Live Review: Bear's Den - O2 Guildhall, Southampton 17/04/2019


If you’ve ever wondered what it feels like to have your heart swell and break at the same time, a Bear’s Den gig should have you covered. The London boys put on a sickeningly sweet show in Southampton and I can guarantee not one person left disappointed. I wasn’t quite sure what to expect as I watched the room fill up for what was bound to be a very relaxed and mellow show. There was a part of me that worried that the crowd would stand dead still and the night could become boring, but the magic that Bears Den managed to fill the air with immediately made that concern feel pretty stupid.

One-woman band Tusks took the stage first, and plunged the crowd straight into a beautiful set of  mesmerising and often dark music. There’s a melancholy feeling about Tusks’ tracks that immediately reminded me of Daughter’s Elena Tonra, with a slightly sharper edge. Covering Foal’s ‘London Thunder’, Tusks draws the room in with her laid back sound, managing to strip back such a huge song to just a guitar and vocals without losing one little bit of its charm. There’s something very unique about Tusk’s songs - none of them fit into a standard verse, bridge, chorus, repeat pattern and her haunting vocals lend themselves perfectly to a style that is just truly captivating. Holding the audience for so long when you are just one woman with a guitar cannot be an easy task, but Tusks manages it with grace and raw talent. 

After an almost too long intro, Bear’s Den finally took to the stage to open with new track Fuel on the Fire. The track is more effect heavy than the Bear’s Den sound we are used to, so when they go straight back into acoustic guitars and banjos with Elysium next, the crowd are overjoyed. The setlist is a glorious combination of everything Bear’s Den have ever released, from their folksy debut Islands to the bigger and more modern sound they found with their second album, Red Earth & Pouring Rain. Never one to shy away from deeply emotive lyrics, the set was a bit of a rollercoaster ride. With every heartbreaking song played, there would be a track up next that would make you smile at the very first chord. This setlist was clearly very well thought out, and it kept the crowd constantly engaged and watching in awe. 
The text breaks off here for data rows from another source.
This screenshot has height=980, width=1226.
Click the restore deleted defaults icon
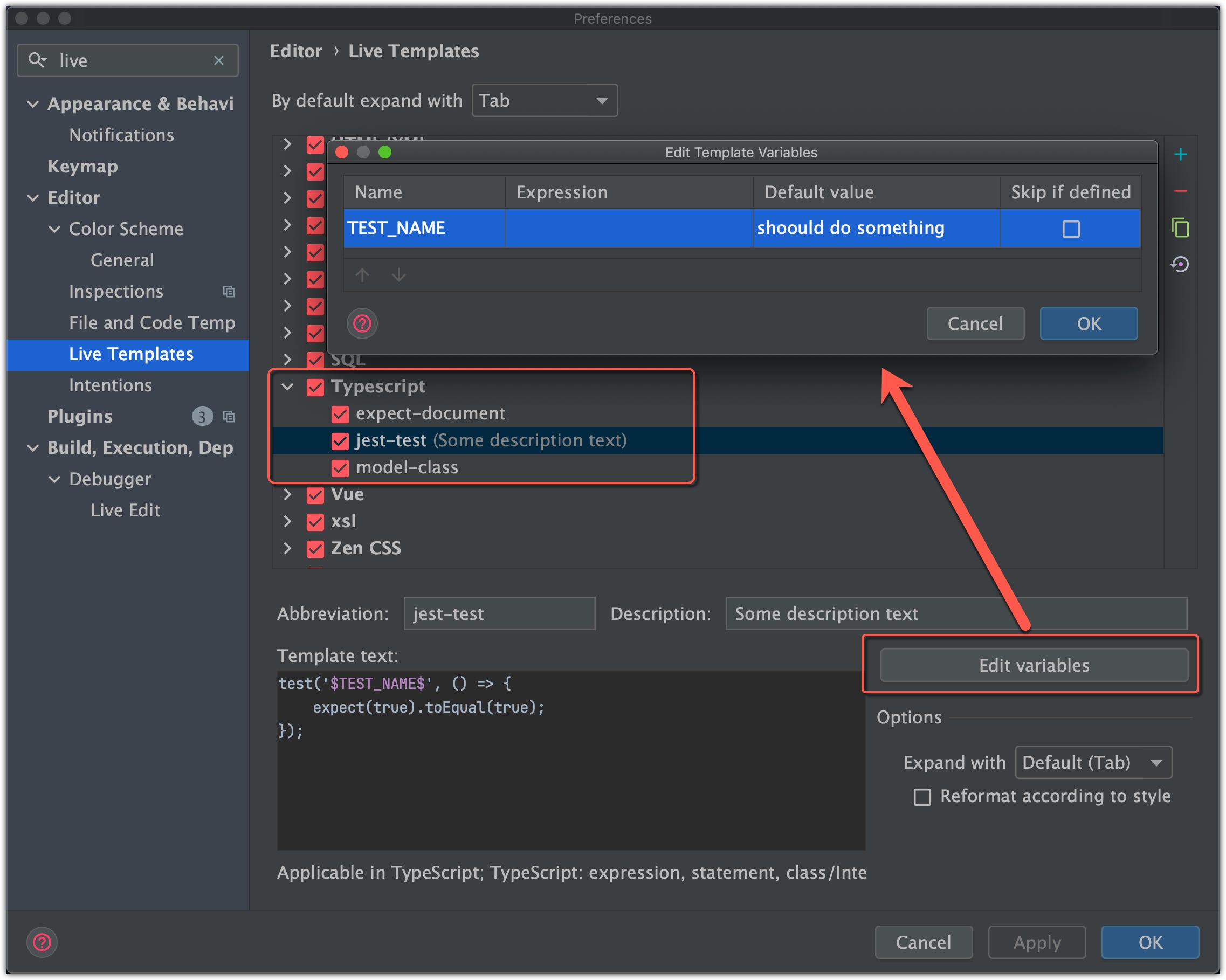point(1181,264)
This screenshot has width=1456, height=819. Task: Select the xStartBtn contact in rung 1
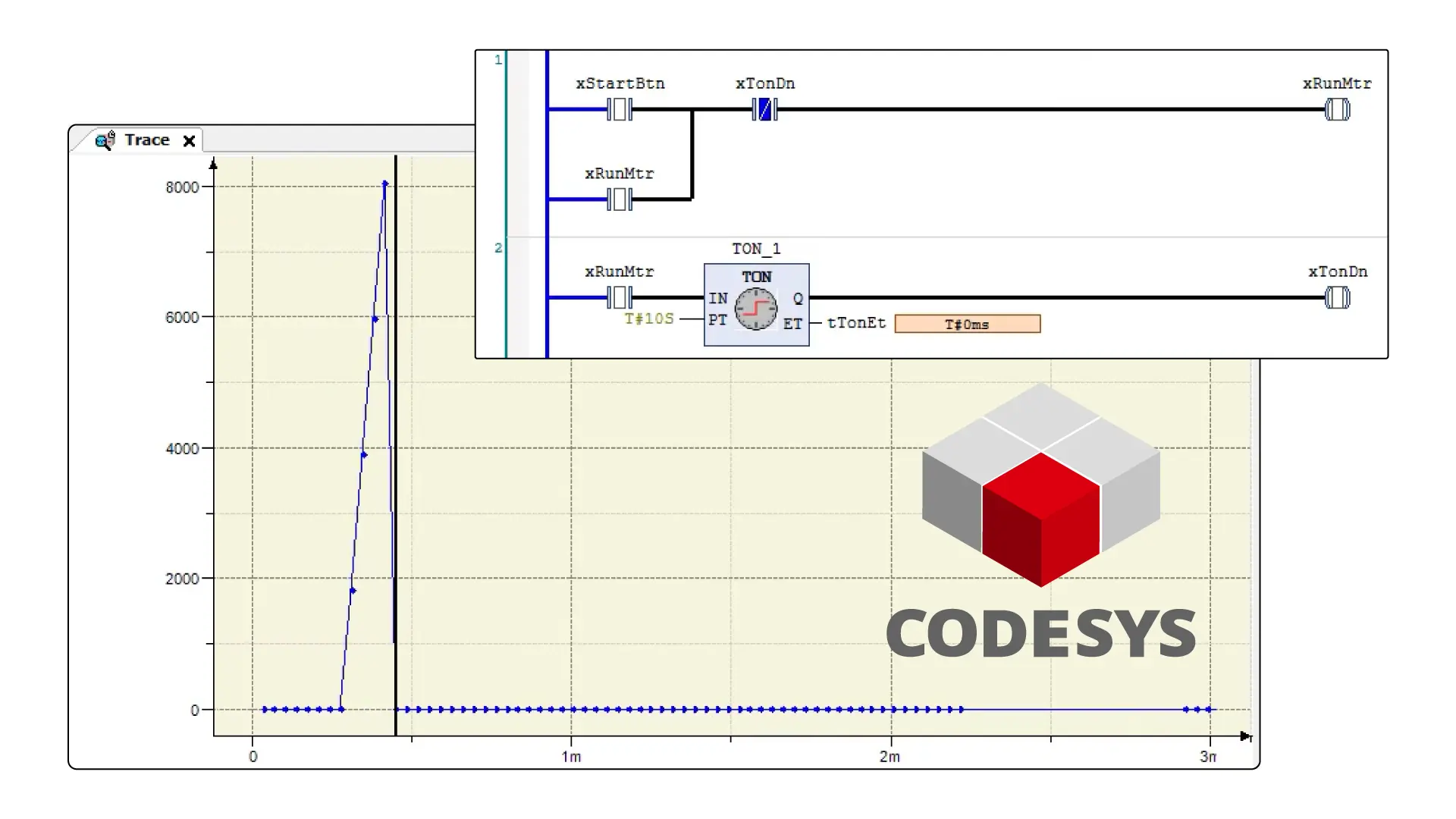point(620,111)
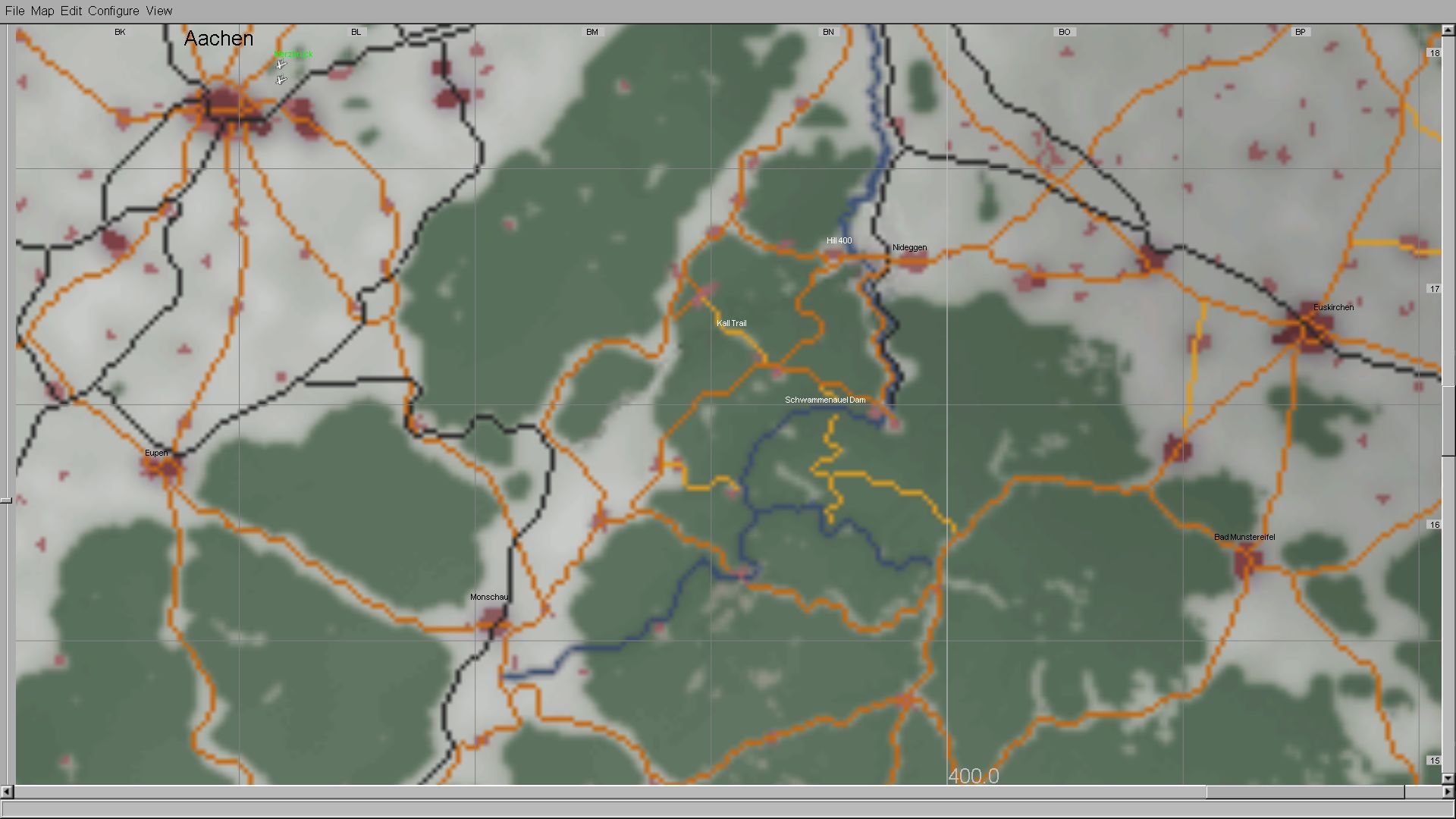The image size is (1456, 819).
Task: Click the Kall Trail map label
Action: (x=731, y=323)
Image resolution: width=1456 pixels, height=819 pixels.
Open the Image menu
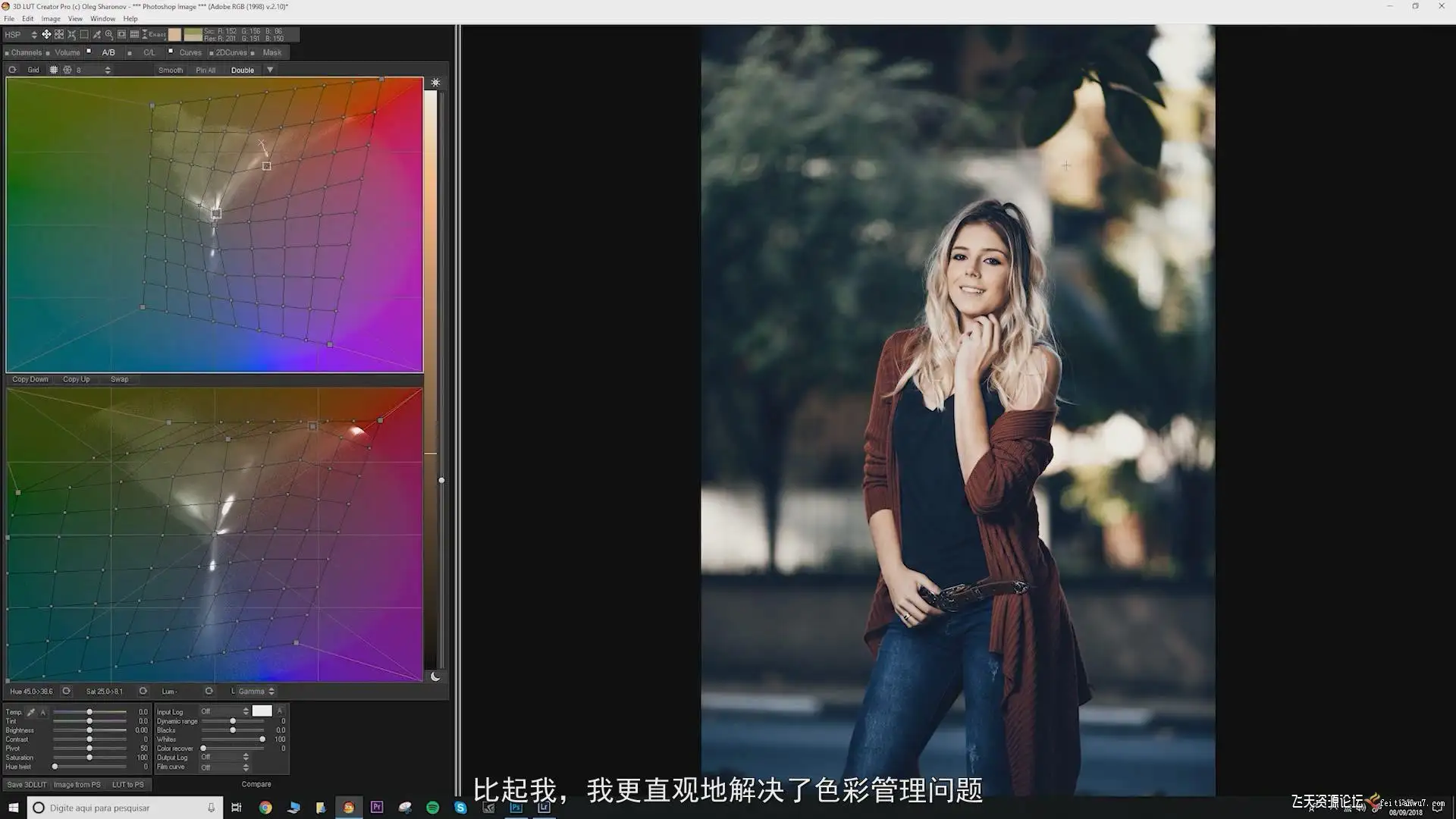click(51, 18)
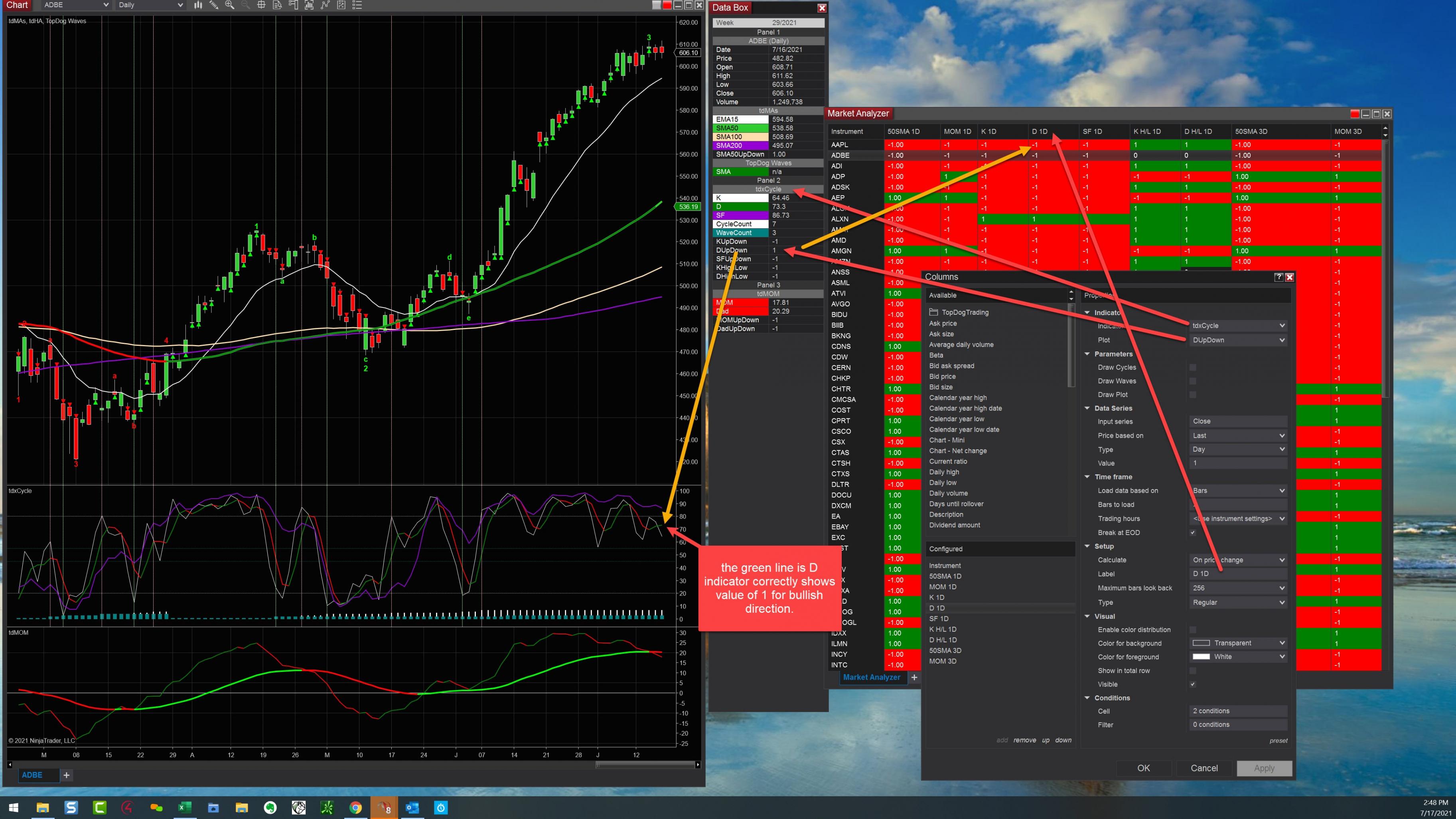Open chart properties list icon

(x=357, y=5)
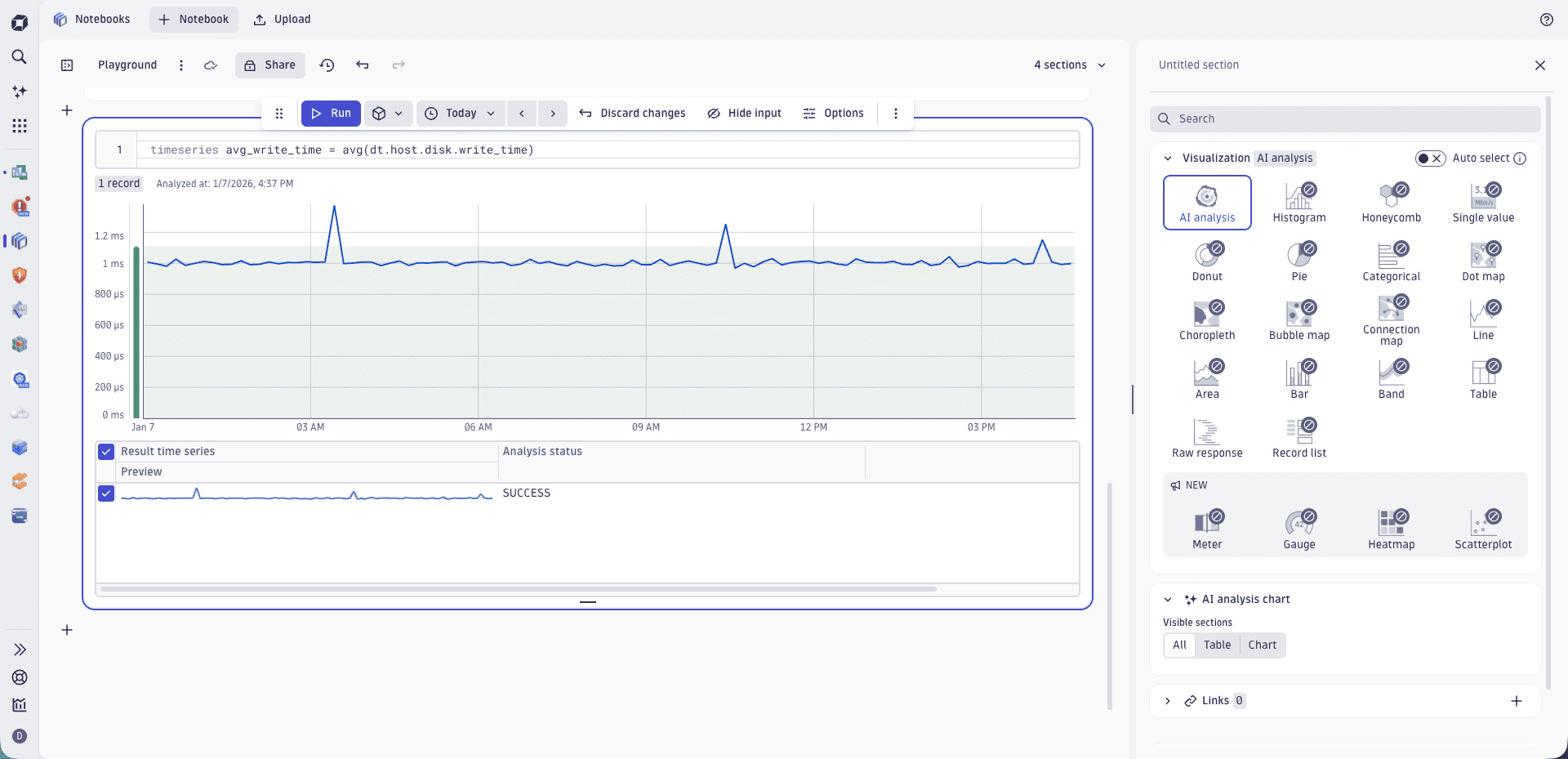The height and width of the screenshot is (759, 1568).
Task: Uncheck the Result time series checkbox
Action: click(x=106, y=451)
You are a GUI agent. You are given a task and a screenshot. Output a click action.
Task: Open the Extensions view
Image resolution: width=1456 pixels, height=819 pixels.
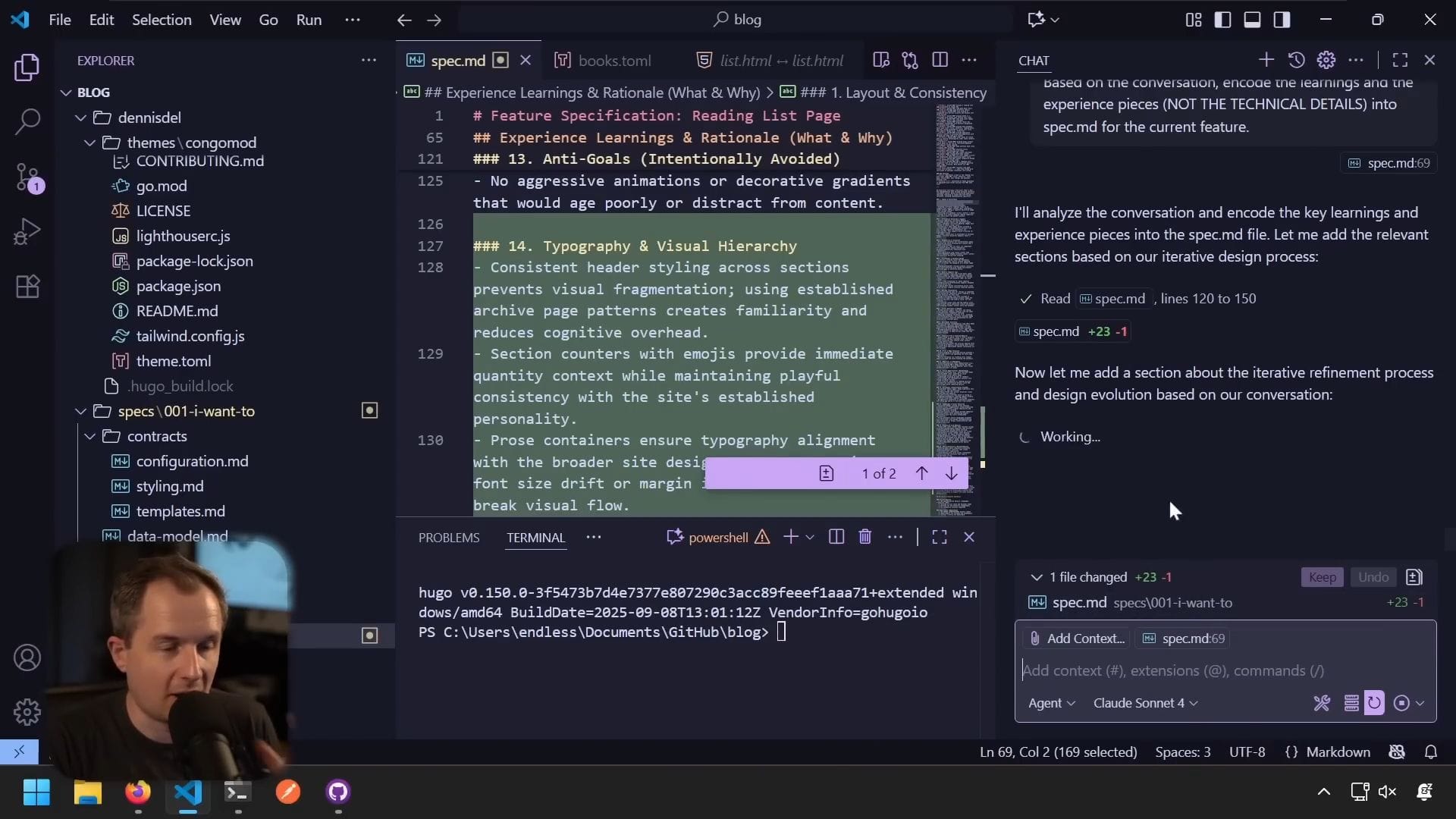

The highlight of the evening has to be the moment when, mid set, Andrew announces they’d like to do a song without any microphones or amps, and the band step to the front of the stage to perform Sophie completely unplugged. The room fell silent as Bears Den played a stripped back version of one of their earliest tracks and the crowd hung on every word. This is when the evening kicked up a notch and became something that you feel honoured to be a part of. The rest of the night continued with a renewed sense of magic in the air as each track rolled into the next. 

Their three song encore was the perfect end to the night. Blankets of Sorrow, one of the first songs to be released from their forthcoming album, So That You Might Hear Me, was another unplugged beauty, but this time the band treated fans by wondering into the middle of the crowd and playing it right there. Unless you were right in the middle with them, you probably couldn’t see them, and this somehow made it even more special, as the room just stood and listened to an intimate rendition of what is already a touching song. Of course, the night ended with Agape, and as the full band kicked back in and the crowd sung along my heart (and I can’t be the only one) was left feeling full. Bear’s Den are an incredible band of talented musicians creating music that makes you feel every emotion imaginable, and to see them live is a truly special experience.